NAIROBI, - The authorities in the self-declared autonomous region of Puntland have accused the Republic of Djibouti of arming the neighbouring self-declared republic of Somaliland to enable the latter to attack and destabilise Puntland.

Abdullahi Yusuf, the president of Puntland, told a news conference in the Kenyan capital, Nairobi, that Djibouti was not only arming Somaliland but also encouraging it to attack Puntland to create instability in the region.

Djibouti, along with Ethiopia and Kenya, is a member of the regional Inter-Governmental Authority on Development facilitation committee, which is steering the Somali peace talks being held in Nairobi.

The Djibouti government, however, dismissed the charges "as baseless and utter nonsense".
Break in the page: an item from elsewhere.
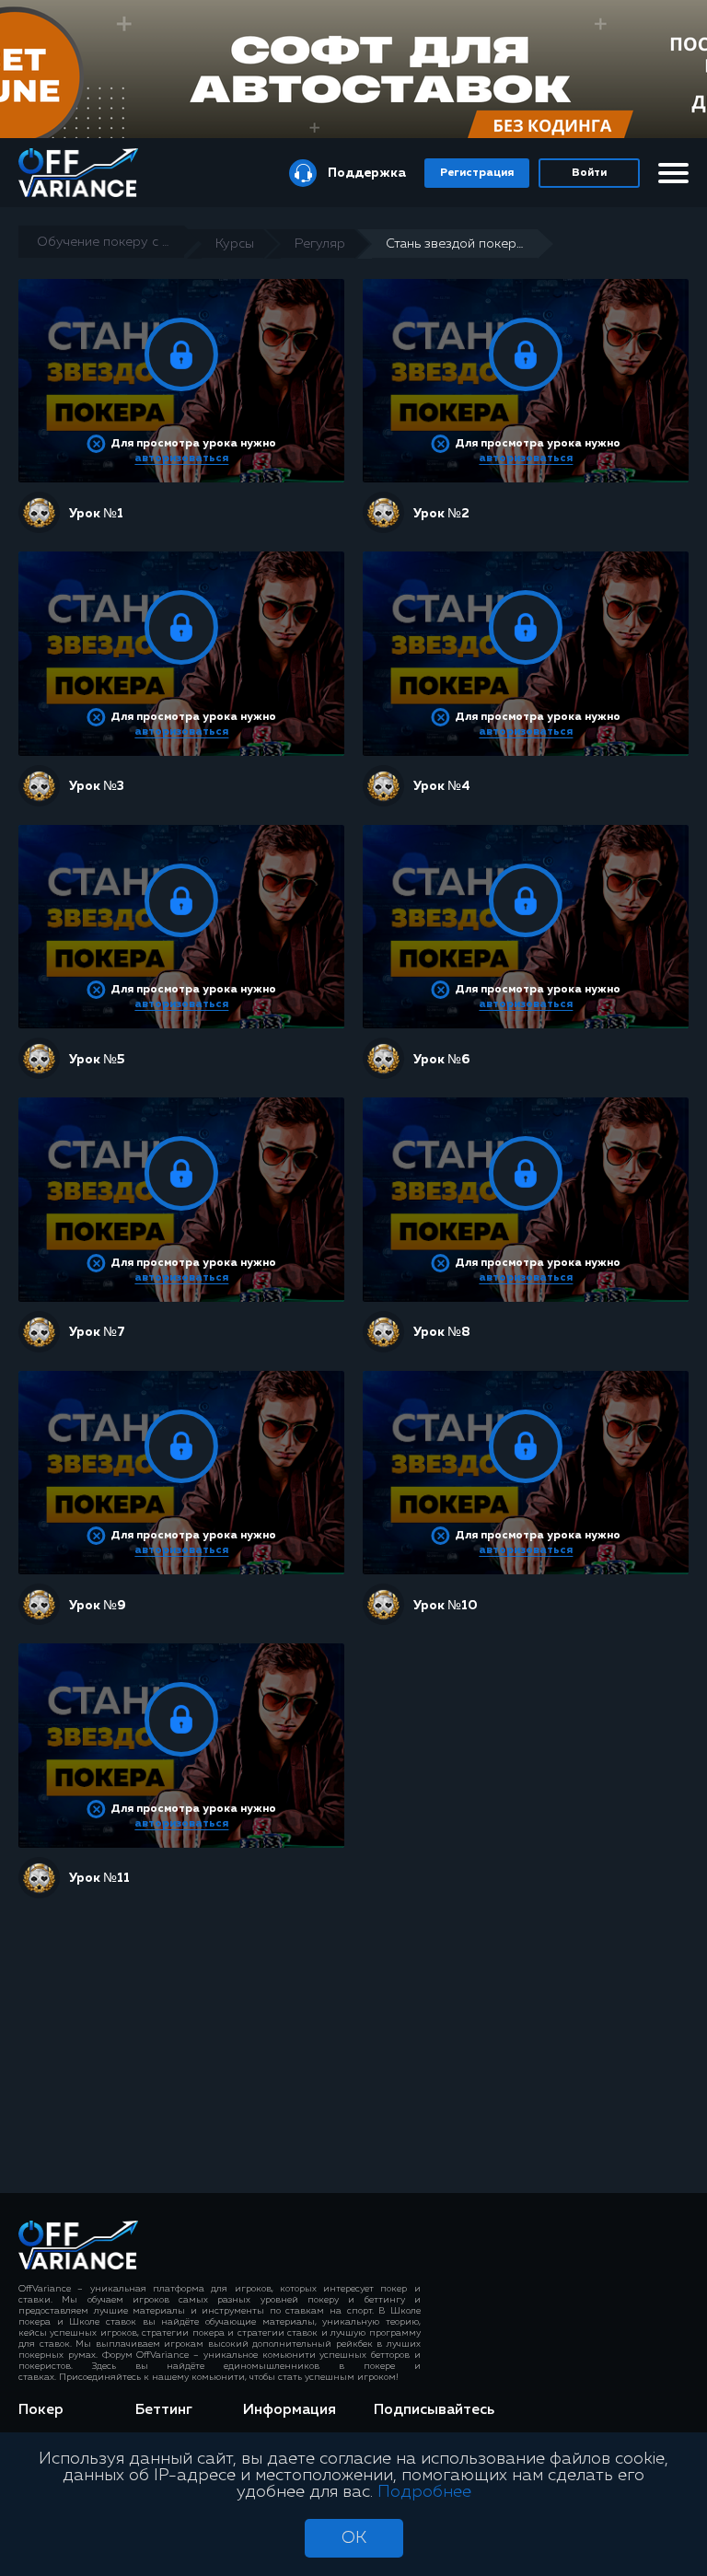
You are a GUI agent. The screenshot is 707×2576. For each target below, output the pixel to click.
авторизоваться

Foreign Minister Ali Abdi Farah, who is also in Nairobi for the peace talks, told IRIN: "Djibouti has always supported efforts to resolve Somali disputes peacefully. We will never be involved in any action that will lead to the shedding of Somali blood, and to accuse it of instigating conflict is nonsense." Farah instead urged Yusuf to withdraw his forces from Las Anod, the capital of Sool Region. "We want him to return to the status quo there."
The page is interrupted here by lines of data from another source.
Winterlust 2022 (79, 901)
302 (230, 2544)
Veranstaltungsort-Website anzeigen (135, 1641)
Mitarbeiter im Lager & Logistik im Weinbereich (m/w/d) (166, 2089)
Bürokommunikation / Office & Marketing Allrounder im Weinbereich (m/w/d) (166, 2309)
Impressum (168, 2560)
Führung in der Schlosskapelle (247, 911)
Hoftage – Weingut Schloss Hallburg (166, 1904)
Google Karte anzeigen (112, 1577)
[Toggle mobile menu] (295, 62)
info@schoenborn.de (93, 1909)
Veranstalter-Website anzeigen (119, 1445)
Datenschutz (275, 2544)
Before last month's occupation of the town by Puntland forces, representatives of both Somaliland and Puntland were present in Las Anod. Tension between the two sides has risen ever since.
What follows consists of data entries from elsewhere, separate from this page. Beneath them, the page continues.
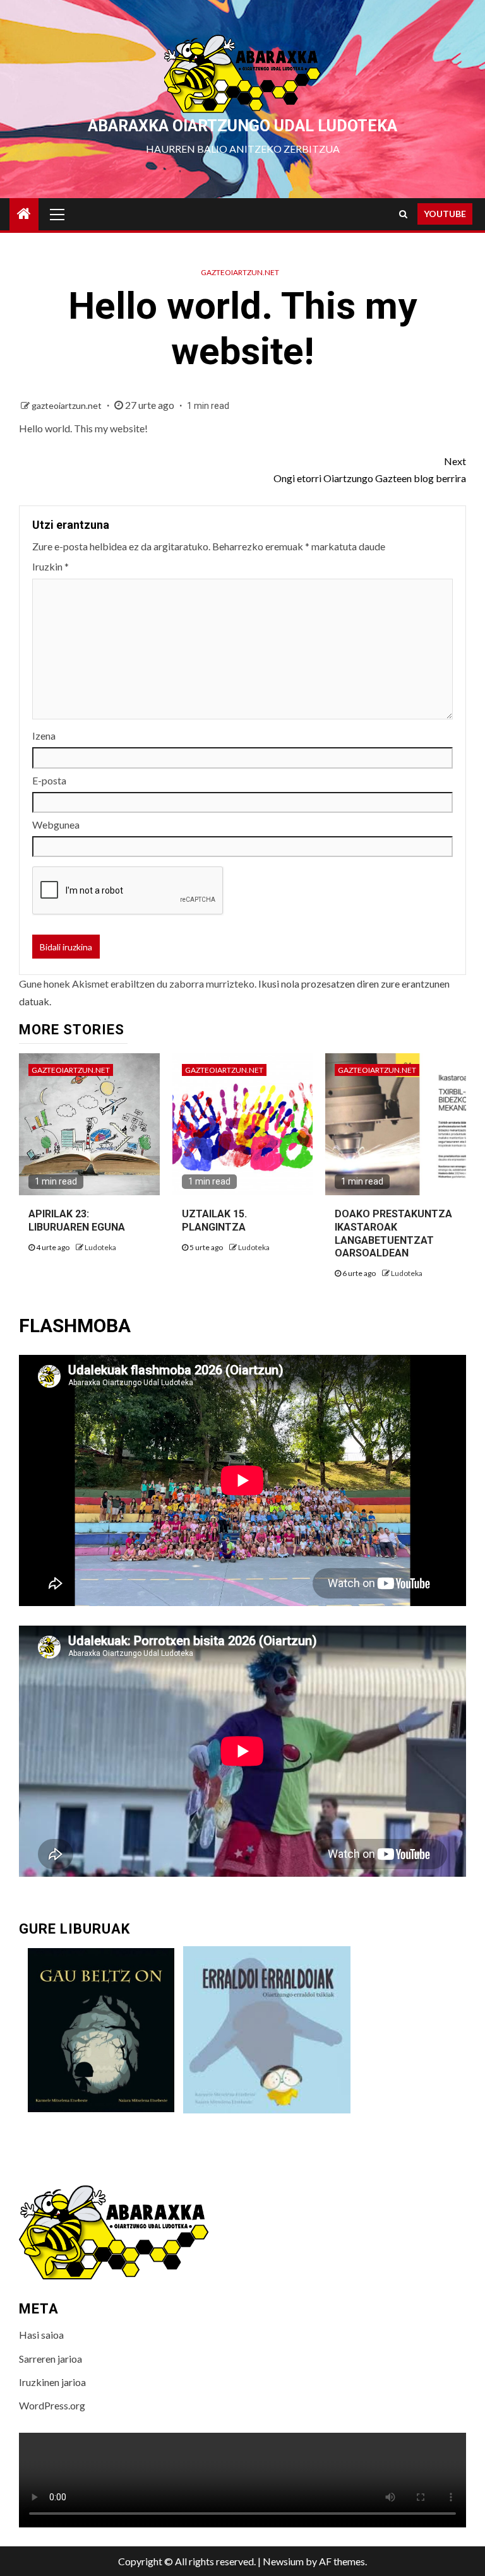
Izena (44, 735)
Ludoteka (100, 1247)
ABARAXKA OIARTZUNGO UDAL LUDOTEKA (242, 126)
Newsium (283, 2561)
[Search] (403, 214)
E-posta (49, 780)
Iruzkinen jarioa (52, 2382)
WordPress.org (52, 2405)
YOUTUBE (445, 213)
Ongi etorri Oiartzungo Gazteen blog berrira (369, 469)
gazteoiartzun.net (240, 272)
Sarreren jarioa (50, 2359)
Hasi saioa (41, 2335)
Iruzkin (50, 566)
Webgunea (56, 824)
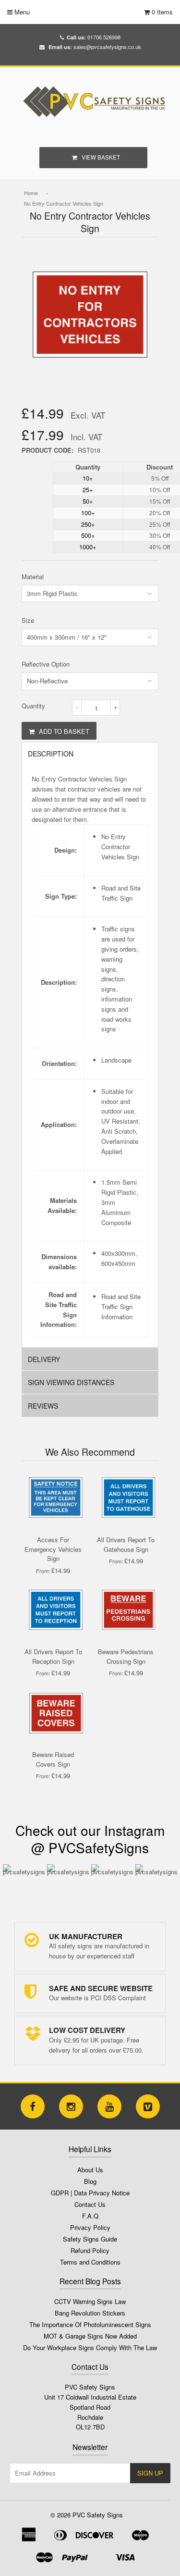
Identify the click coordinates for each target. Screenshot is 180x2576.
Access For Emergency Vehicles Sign (53, 1549)
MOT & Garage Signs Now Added (90, 2336)
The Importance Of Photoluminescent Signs (90, 2324)
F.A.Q (90, 2215)
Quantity (33, 705)
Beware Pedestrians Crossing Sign (126, 1656)
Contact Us (90, 2204)
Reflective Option (46, 664)
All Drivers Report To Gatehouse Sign (126, 1544)
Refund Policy (90, 2250)
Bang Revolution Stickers (90, 2312)
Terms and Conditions (90, 2261)
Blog (90, 2181)
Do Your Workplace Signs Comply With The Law (90, 2347)
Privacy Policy (90, 2227)
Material (33, 576)
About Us (90, 2169)
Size (28, 620)
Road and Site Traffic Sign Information (121, 1306)
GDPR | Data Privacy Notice (90, 2192)
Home (31, 193)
Officials from Somaliland have denied receiving support from Djibouti. Abdillahi Muhammad Du'ale, the information minister, told IRIN that it was "regrettable and unfair to involve our neighbours in this. Djibouti has always supported the stability of the region," he said.

Sool and Sanaag regions fall within the borders of pre-independence British Somaliland, but most of the clans there are associated with Puntland. These include the Warsangeli and the Dhulbahante, which, along with the Majerteen - the main clan in Puntland - form the Harti sub-clan of the Darood.

Meanwhile, a local journalist in Hargeysa, the Somaliland capital, told IRIN that heavily armed Somaliland troops had been moving towards the disputed area of Las Anod to reinforce forces already there.

"Unless an outside force intervenes, it is just a matter of time before the two forces [Somaliland/Puntland] clash," he said.